Mocne słowa premiera. "Rada Europejska musi zmienić skompromitowaną politykę"
– Będę mówił o jeszcze mocniejszych sankcjach. Do przywódców, którzy nie chcą Ukrainy w UE, zwracam się o zmianę stanowiska. Rada Europejska musi zmienić skompromitowaną politykę wobec Rosji. Potrzebny plan uniezależnienia się energetycznego od Rosji – wskazał Mateusz Morawiecki podczas briefingu prasowego. – Sprawa ukraińska nie jest załatwiona – ocenił premier przed główną sesją rozmów o Ukrainie w Wersalu.
– Nie może być tak, że tam ludzie giną, także za naszą wolność, za naszą demokrację i bezpieczeństwo, a są premierzy, którzy chcą zamknąć drzwi dla Ukrainy do UE. To jest nie fair.
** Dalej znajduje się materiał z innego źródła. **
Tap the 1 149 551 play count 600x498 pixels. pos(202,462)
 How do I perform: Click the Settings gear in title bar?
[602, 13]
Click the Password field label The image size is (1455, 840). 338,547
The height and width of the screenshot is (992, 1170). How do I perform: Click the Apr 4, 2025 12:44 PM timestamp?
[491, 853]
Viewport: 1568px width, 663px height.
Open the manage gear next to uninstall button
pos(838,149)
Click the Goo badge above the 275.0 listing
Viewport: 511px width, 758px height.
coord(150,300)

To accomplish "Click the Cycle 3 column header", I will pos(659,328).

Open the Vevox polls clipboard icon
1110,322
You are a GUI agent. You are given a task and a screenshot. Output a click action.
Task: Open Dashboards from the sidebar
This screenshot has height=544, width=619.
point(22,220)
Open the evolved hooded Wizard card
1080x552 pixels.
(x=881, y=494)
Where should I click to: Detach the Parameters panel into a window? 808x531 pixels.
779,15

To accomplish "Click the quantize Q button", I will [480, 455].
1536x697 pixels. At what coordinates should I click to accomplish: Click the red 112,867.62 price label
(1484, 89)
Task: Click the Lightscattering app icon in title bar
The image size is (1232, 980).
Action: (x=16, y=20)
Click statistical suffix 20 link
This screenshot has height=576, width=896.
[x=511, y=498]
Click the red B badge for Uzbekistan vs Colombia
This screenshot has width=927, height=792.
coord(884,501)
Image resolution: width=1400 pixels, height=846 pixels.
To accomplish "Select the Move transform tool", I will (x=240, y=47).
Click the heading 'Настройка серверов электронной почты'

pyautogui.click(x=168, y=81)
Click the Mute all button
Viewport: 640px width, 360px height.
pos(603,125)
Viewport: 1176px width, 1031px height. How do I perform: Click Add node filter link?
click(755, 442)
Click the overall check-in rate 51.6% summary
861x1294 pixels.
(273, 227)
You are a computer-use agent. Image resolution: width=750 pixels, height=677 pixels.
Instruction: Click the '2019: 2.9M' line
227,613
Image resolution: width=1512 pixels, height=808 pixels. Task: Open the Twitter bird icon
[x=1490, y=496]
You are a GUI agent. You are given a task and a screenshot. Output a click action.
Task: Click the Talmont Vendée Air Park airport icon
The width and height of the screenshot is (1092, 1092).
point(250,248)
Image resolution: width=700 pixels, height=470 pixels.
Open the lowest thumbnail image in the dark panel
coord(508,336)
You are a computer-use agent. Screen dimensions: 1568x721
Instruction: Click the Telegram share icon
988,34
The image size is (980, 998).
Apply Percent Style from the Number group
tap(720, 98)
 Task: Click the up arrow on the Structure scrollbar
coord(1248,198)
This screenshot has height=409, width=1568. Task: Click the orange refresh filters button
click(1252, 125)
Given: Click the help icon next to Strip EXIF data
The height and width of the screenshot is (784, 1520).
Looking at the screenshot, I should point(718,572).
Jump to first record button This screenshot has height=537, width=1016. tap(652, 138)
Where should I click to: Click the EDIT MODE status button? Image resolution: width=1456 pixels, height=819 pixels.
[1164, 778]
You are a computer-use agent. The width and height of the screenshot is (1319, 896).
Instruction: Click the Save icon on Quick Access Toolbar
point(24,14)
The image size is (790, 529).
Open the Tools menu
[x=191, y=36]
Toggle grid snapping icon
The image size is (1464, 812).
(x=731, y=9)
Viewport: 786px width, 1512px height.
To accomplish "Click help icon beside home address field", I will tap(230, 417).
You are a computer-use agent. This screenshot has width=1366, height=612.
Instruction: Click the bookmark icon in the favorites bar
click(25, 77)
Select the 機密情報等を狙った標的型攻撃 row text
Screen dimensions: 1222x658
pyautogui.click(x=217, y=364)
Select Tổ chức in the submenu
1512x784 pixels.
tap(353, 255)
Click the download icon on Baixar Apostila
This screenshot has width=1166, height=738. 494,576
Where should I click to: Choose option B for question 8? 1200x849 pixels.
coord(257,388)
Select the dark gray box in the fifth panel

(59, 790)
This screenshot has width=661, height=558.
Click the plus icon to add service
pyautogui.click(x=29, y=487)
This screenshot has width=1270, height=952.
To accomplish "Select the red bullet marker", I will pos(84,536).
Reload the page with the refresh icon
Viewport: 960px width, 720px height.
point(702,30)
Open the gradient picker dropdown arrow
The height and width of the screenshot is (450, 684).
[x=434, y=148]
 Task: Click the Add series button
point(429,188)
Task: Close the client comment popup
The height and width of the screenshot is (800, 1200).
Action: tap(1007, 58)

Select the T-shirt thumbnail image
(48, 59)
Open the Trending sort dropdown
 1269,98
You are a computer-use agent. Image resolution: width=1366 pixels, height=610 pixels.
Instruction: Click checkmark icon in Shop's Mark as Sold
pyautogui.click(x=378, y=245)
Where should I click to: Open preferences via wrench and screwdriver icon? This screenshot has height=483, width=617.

Do tych premierów wprost zwracam się o zmianę stanowiska. Dziś Ukraina walczy także o was. Jeżeli Putin zdobędzie Ukrainę, wymorduje tam dziesiątki tysięcy ludzi albo więcej. Później przyjdzie po kolejne kraje: Litwę, Łotwę, Estonię, Polskę, a potem dalej na zachód, bo taki jest cel imperium, żeby się cały czas rozrastać – mówił premier.
"To nie jest wojna. To jest rzeź".
– Ostatnie dwa tygodnie wstrząsnęły UE, ale czy rzeczywiście dokonały tego przełomu w myśleniu wszystkich? O to będę dzisiaj pytał tutaj na Radzie Europejskiej, bo wczoraj bomby rosyjskie spadły na kolejne szpitale, żłobki i przedszkola. Wczoraj spotkałem się z kobietami i dziećmi, które uciekły z Ukrainy do Polski – tak jak prawie 1,5 mln uchodźców. Pytałem te kobiety o ich sytuację, a one powiedziały, że widzą te rosyjskie upiory, że są pełne strachu w obawie o swój kraj. Te kobiety potwierdziły, że dzisiaj na Ukrainie sytuacja jest nie do wytrzymania, ale są pełne nadziei, że Europa nie zostawi Ukrainy samej, że nie zostawi samego tego walecznego narodu, który broni także naszego bezpieczeństwa – podkreślał Morawiecki.
– Wczoraj zbombardowano szpital w Mariupolu. To już nie jest zwyczajna wojna, to jest masakra, to jest rzeź. Mam liczne dowody i zdjęcia, które pokazuję innym premierom, żeby mieli świadomość tego okrutnego reżimu – powiedział premier.